On Sun, Dec 26, 2021 at 12:24 PM <martin(a)fulmo.org> wrote:
Hi list!
on a hyperconverged cluster with three hosts I am unable to start the ovirt-ha-agent.
The history:
As all three hosts were running Centos 8, I tried to upgrade host3 to Centos 8 Stream
first and left all VMs and host1 and host2 untouched, basically as a test. After all
migrations of VMs to host3 failed with:
```
qemu-kvm: error while loading state for instance 0x0 of device
'0000:00:01.0/pcie-root-port'#0122021-12-24T00:56:49.428234Z
qemu-kvm: load of migration failed: Invalid argument
```
IIRC something similar was reported on the lists - that you can't
(always? easily?) migrate VMs between CentOS Linux 8 (.3? .4? not
sure) and current Stream. Is this mandatory for you? If not, you might
test on a test env stopping/starting your VMs and decide this is good
enough.
and since I haven't had the time to dig into that, I decided to roll back the upgrade
and rebooted host3 into Centos 8 again and re-installed host3 through the engine
appliance. During that process (and the restart of host3) the engine appliance became
unresponsive and crashed.
Perhaps provide more details, if you have them. Did you put host3 to
maintenance? Remove it? etc.
The problem:
Currently all ovirt-ha-agent services on all hosts fail with the following message in
/var/log/ovirt-hosted-engine-ha/agent.log
```
MainThread::INFO::2021-12-24
03:56:03,500::agent::67::ovirt_hosted_engine_ha.agent.agent.Agent::(run)

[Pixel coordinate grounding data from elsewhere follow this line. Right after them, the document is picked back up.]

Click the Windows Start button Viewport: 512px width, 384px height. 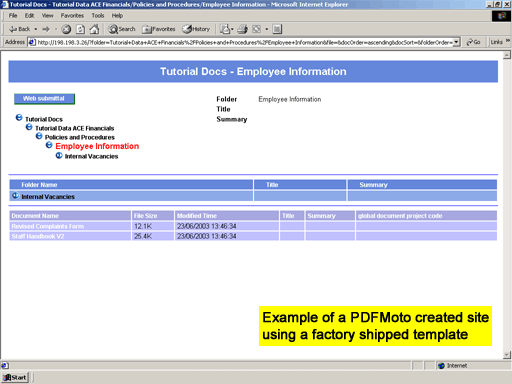(15, 377)
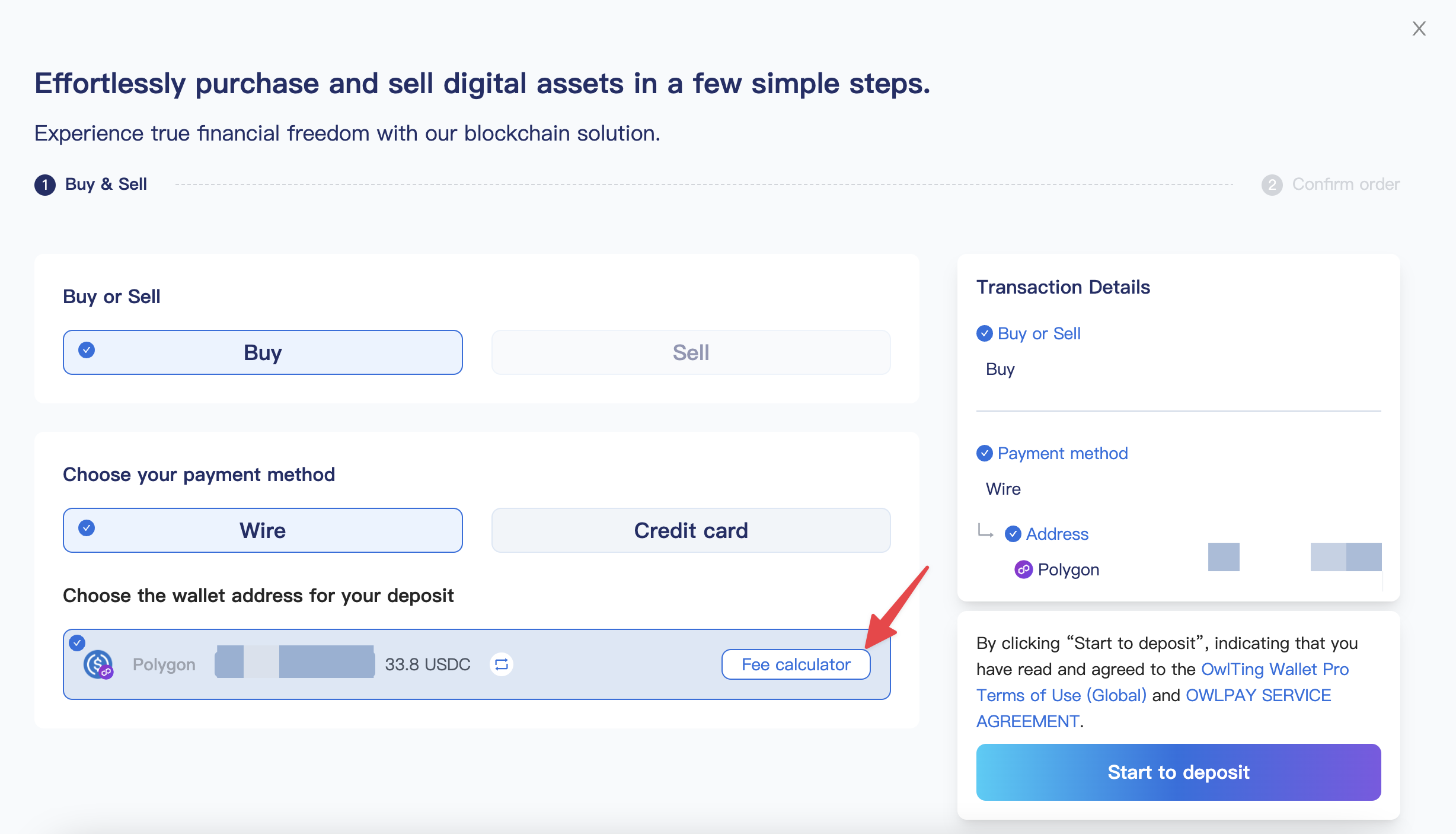Click the swap/refresh icon beside 33.8 USDC
Viewport: 1456px width, 834px height.
coord(502,664)
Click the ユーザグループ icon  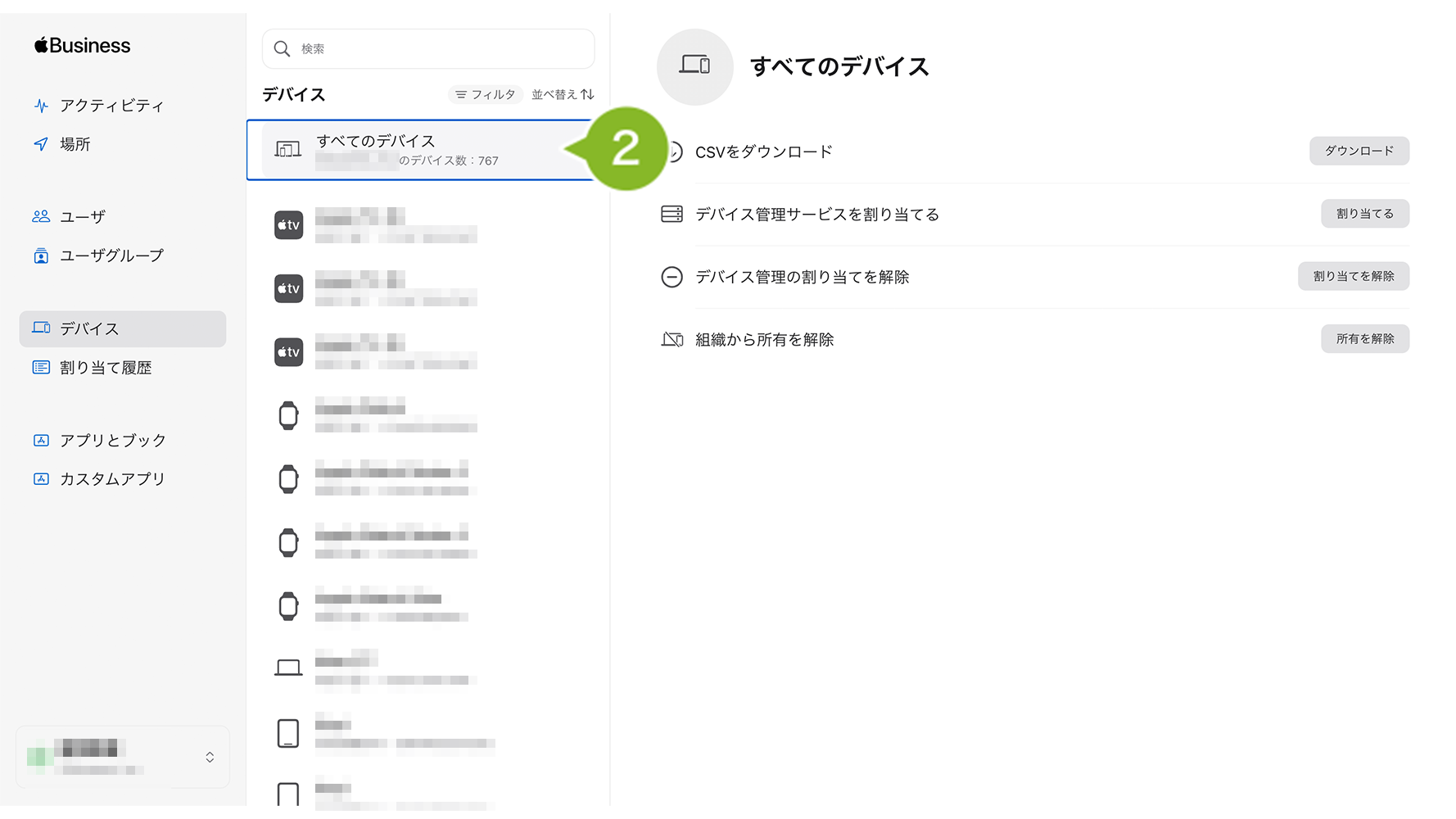click(x=41, y=256)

ovirt-hosted-engine-ha agent 2.4.9 started
MainThread::INFO::2021-12-24
03:56:03,516::hosted_engine::242::ovirt_hosted_engine_ha.agent.hosted_engine.HostedEngine::(_get_hostname)
Certificate common name not found, using hostname to identify host
MainThread::INFO::2021-12-24
03:56:03,575::hosted_engine::548::ovirt_hosted_engine_ha.agent.hosted_engine.HostedEngine::(_initialize_broker)
Initializing ha-broker connection
MainThread::INFO::2021-12-24
03:56:03,576::brokerlink::82::ovirt_hosted_engine_ha.lib.brokerlink.BrokerLink::(start_monitor)
Starting monitor network, options {'addr': 'GATEWAY_IP',
'network_test': 'dns', 'tcp_t_address': '',
'tcp_t_port': ''}
Not sure where 'GATEWAY_IP' comes from, but it should be the actual IP
address, e.g.:
MainThread::INFO::2021-12-20
07:51:05,151::brokerlink::82::ovirt_hosted_engine_ha.lib.brokerlink.BrokerLink::(start_monitor)
Starting monitor network, options {'addr': '192.168.201.1',
'network_test': 'dns', 'tcp_t_address': '',
'tcp_t_port': ''}
Check (and perhaps fix manually, if you can't/do not want to first
diagnose/fix your reinstallation) the line 'gateway=' in
/etc/ovirt-hosted-engine/hosted-engine.conf . Perhaps compare this
file to your other hosts - only the line 'host_id' should be different
between them.
MainThread::ERROR::2021-12-24
03:56:03,577::hosted_engine::564::ovirt_hosted_engine_ha.agent.hosted_engine.HostedEngine::(_initialize_broker)
Failed to start necessary monitors
```
Now I've stumbled upon this one
[
1984262](https://bugzilla.redhat.com/show_bug.cgi?id=1984262) but it doesn't seem to
apply. All hosts resolve properly, all hosts also have proper hostnames set, unique
/etc/hosts entries and proper A records set (in the form of
hostname.subdomain.domain.tld).
The versions involved are:
```
[root@host2 ~]# rpm -qa ovirt*
ovirt-hosted-engine-setup-2.5.4-2.el8.noarch
ovirt-imageio-daemon-2.3.0-1.el8.x86_64
ovirt-host-dependencies-4.4.9-2.el8.x86_64
ovirt-vmconsole-1.0.9-1.el8.noarch
ovirt-imageio-client-2.3.0-1.el8.x86_64
ovirt-host-4.4.9-2.el8.x86_64
ovirt-python-openvswitch-2.11-1.el8.noarch
ovirt-openvswitch-ovn-host-2.11-1.el8.noarch
ovirt-provider-ovn-driver-1.2.34-1.el8.noarch
ovirt-openvswitch-ovn-2.11-1.el8.noarch
ovirt-release44-4.4.9.2-1.el8.noarch
ovirt-openvswitch-2.11-1.el8.noarch
ovirt-ansible-collection-1.6.5-1.el8.noarch
ovirt-openvswitch-ovn-common-2.11-1.el8.noarch
ovirt-hosted-engine-ha-2.4.9-1.el8.noarch
ovirt-vmconsole-host-1.0.9-1.el8.noarch
ovirt-imageio-common-2.3.0-1.el8.x86_64
```
Any hint how to fix this is really appreciated. I'd like to get the engine appliance
back, remove host 3 and re-initialize it since this is a production cluster (with hosts 1
and 2 replicating the gluster storage and host 3 acting as an arbiter).
OK. Good luck and best regards,
--
Didi